Historically, the statistical approaches we use to assess the results from clinical studies have been based upon the concept of null hypothesis significance testing.1 The frequentist tests—t tests, chi-square tests, analysis of variance, linear and logistic regression analyses—are used with the assumption that the null hypothesis is true (no difference observed between the parameters of interest). This assumption then allows selection of the alternate hypothesis once the calculation of the frequentist test statistic falls below a preassigned cut point, usually P <0.05.2 However, these tests can be misleading in suggesting a clinical effect, as frequentist tests do not provide 2 important pieces of information: the magnitude of the effect of the intervention and the precision of that effect.1,3

Clinicians want to apply the best information obtained from clinical studies.
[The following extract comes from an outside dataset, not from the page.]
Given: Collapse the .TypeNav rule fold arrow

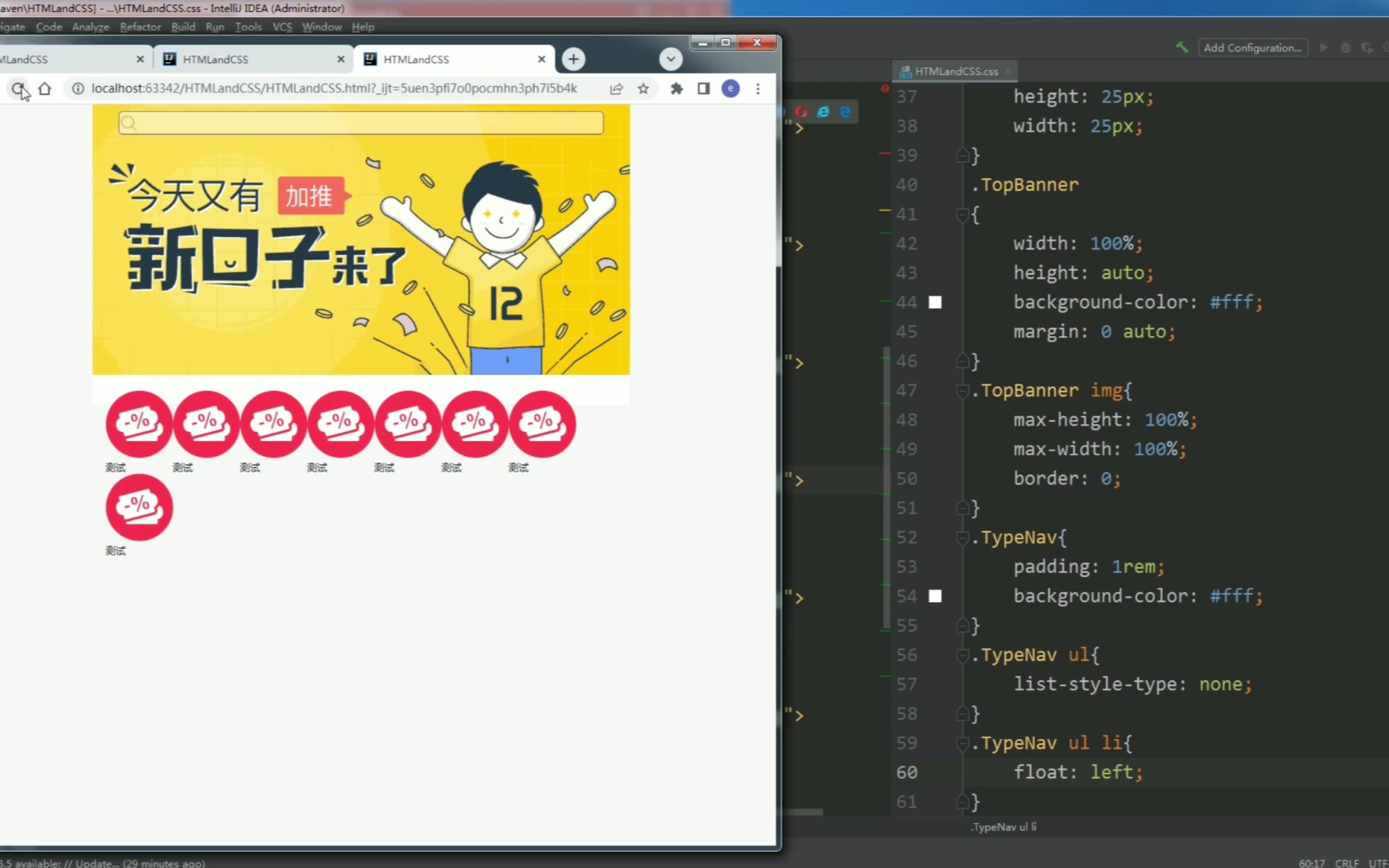Looking at the screenshot, I should pos(963,538).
However, when medical researchers only use frequentist tests to investigate their results, statistically significant results may or may not have clinical importance.3 Rather than using frequentist analyses, researchers should examine the degree of clinical difference with measures of effect size—risk or proportion differences in bivariate analyses and adjusted or standardized risk differences in multivariable analyses—and then determine if those differences are clinically important.3-5 We demonstrate the test differences on the same dataset used in Chai et al6 with the use of additional data collected but not reported in the main article.

EXAMPLE

Concerns have long been expressed that epidural analgesia may delay the process of maternal labor, leading to an increase in the incidence of instrumental delivery including the need for cesarean.7-9 Over the years, a low-dose epidural analgesia technique10-13 has been developed and was used for patients included in the study by Chai et al.6 We examined the association of the duration of epidural labor analgesia (in hours) to the incidence of instrumental delivery, first using frequentist testing and then using risk differences to analyze the same data.4,5

Chi-square analysis with the classical statistical significance cut point of P <0.052 showed that the duration of epidural labor analgesia was statistically associated with the incidence of instrumental delivery (chi-square=6.5, P=0.0110). The blue incidence line in the Figure increases

during the time period of interest and leads us to suspect a clinical association exists because the P value is less than the traditional cut point of 0.05.2

Figure.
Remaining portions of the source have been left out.